### Work request
Range to reproduce from the entries below: the line with "This screenshot has width=658, height=540.", the line with "Task: Click the green plus Új felvitel icon", and every line in between. Give them exactly and give nothing else.
————————
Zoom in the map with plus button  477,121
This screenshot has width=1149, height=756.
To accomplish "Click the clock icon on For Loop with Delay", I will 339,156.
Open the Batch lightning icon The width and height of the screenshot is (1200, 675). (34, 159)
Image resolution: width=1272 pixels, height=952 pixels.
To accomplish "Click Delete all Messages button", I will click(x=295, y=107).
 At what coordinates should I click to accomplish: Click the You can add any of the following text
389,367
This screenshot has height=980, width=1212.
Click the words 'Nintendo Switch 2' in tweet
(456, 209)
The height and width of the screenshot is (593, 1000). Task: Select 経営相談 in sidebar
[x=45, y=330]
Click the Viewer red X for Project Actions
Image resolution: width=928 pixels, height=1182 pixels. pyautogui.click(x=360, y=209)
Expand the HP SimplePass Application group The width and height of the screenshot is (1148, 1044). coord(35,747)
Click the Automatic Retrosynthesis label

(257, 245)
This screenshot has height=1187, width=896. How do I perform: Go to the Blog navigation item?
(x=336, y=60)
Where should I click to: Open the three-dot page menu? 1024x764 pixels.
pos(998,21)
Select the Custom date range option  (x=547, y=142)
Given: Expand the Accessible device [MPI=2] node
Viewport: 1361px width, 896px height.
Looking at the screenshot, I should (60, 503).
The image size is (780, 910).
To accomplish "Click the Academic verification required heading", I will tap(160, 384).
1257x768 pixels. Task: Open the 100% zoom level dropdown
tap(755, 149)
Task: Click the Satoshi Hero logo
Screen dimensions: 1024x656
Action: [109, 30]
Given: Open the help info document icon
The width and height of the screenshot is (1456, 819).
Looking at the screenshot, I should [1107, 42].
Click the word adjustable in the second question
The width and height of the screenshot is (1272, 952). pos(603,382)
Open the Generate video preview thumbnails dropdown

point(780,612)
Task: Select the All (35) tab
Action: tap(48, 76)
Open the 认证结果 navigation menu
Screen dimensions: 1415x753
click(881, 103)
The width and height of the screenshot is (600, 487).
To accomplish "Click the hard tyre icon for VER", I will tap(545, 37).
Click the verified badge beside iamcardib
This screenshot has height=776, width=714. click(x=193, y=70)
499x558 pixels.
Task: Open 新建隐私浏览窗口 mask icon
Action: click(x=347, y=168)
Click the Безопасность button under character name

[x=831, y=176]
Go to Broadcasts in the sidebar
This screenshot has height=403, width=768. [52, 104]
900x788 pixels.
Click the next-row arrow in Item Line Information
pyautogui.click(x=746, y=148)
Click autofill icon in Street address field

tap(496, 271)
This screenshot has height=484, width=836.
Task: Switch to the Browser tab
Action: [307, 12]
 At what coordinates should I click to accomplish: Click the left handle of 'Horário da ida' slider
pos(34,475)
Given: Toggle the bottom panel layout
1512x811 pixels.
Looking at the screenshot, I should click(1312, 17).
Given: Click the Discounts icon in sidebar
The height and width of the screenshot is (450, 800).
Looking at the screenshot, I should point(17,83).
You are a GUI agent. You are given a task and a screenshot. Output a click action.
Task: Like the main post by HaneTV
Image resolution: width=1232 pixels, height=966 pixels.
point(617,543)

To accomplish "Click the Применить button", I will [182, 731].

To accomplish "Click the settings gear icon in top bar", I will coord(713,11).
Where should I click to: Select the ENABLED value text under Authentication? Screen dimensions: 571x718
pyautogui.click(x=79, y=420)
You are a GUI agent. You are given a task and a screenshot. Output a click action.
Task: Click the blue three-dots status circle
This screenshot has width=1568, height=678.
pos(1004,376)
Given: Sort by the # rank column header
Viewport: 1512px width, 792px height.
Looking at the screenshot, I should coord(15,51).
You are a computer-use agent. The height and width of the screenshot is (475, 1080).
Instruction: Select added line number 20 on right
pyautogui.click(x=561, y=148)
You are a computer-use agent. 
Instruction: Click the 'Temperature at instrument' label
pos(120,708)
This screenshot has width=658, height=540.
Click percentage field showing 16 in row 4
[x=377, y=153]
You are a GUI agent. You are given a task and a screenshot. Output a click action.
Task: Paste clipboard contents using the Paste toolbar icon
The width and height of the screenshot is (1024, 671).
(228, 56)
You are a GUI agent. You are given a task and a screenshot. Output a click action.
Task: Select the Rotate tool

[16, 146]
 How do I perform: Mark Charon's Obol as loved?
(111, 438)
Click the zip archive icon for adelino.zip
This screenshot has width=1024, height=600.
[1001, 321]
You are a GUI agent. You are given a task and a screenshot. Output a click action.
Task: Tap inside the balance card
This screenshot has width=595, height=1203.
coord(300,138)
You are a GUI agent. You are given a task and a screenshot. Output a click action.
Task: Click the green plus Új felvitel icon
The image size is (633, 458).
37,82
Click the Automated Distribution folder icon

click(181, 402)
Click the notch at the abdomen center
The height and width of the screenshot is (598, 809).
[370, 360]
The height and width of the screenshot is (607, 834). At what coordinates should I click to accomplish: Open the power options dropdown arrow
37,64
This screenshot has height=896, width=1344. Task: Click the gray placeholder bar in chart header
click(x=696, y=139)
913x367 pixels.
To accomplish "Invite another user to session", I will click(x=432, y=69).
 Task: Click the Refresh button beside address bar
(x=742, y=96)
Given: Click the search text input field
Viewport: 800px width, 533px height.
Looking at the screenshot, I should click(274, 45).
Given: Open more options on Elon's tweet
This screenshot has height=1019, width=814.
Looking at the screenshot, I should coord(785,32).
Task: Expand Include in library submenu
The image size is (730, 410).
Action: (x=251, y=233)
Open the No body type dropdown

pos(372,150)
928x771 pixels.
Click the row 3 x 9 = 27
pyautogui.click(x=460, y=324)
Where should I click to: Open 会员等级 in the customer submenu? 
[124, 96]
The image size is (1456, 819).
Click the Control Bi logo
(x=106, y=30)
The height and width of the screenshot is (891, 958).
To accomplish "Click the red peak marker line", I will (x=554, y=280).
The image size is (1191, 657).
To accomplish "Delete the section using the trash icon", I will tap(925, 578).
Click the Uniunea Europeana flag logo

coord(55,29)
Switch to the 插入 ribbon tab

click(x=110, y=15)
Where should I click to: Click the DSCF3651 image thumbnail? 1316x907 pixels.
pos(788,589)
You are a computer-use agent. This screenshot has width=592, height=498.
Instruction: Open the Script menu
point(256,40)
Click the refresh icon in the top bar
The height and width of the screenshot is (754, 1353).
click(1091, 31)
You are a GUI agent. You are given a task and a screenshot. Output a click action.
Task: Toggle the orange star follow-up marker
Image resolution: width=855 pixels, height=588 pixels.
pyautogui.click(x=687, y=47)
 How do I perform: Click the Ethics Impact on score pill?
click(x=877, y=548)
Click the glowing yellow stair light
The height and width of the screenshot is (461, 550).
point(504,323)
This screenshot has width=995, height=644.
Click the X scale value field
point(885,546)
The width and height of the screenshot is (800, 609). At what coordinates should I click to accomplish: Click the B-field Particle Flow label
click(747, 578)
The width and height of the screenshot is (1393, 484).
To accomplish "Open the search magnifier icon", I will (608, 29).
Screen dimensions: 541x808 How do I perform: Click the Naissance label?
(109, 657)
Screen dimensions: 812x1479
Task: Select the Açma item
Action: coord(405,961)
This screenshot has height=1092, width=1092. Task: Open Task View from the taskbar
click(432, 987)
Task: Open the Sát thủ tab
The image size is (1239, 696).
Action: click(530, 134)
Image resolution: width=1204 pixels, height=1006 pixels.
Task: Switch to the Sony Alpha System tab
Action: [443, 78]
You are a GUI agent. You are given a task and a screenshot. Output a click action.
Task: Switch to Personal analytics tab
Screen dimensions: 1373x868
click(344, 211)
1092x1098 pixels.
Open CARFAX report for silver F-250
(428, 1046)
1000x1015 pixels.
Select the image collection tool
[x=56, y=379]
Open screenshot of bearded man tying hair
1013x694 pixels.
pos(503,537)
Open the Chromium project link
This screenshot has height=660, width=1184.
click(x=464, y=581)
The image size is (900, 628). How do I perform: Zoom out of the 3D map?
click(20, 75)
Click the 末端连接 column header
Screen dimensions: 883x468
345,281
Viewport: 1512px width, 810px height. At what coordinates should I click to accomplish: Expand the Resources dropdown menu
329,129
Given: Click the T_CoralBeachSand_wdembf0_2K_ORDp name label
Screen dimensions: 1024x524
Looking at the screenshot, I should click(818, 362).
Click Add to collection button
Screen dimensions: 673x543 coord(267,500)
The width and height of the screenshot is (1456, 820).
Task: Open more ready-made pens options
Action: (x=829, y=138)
————————
### Your solution
This screenshot has width=658, height=540.
Click percentage field showing 16 in row 4
[x=377, y=153]
You are a GUI agent. You are given a task and a screenshot. Output a click action.
Task: Paste clipboard contents using the Paste toolbar icon
The width and height of the screenshot is (1024, 671).
(228, 56)
You are a GUI agent. You are given a task and a screenshot. Output a click action.
Task: Select the Rotate tool

[16, 146]
 How do I perform: Mark Charon's Obol as loved?
(111, 438)
Click the zip archive icon for adelino.zip
This screenshot has width=1024, height=600.
[1001, 321]
You are a GUI agent. You are given a task and a screenshot. Output a click action.
Task: Tap inside the balance card
This screenshot has width=595, height=1203.
coord(300,138)
You are a GUI agent. You are given a task and a screenshot. Output a click action.
Task: Click the green plus Új felvitel icon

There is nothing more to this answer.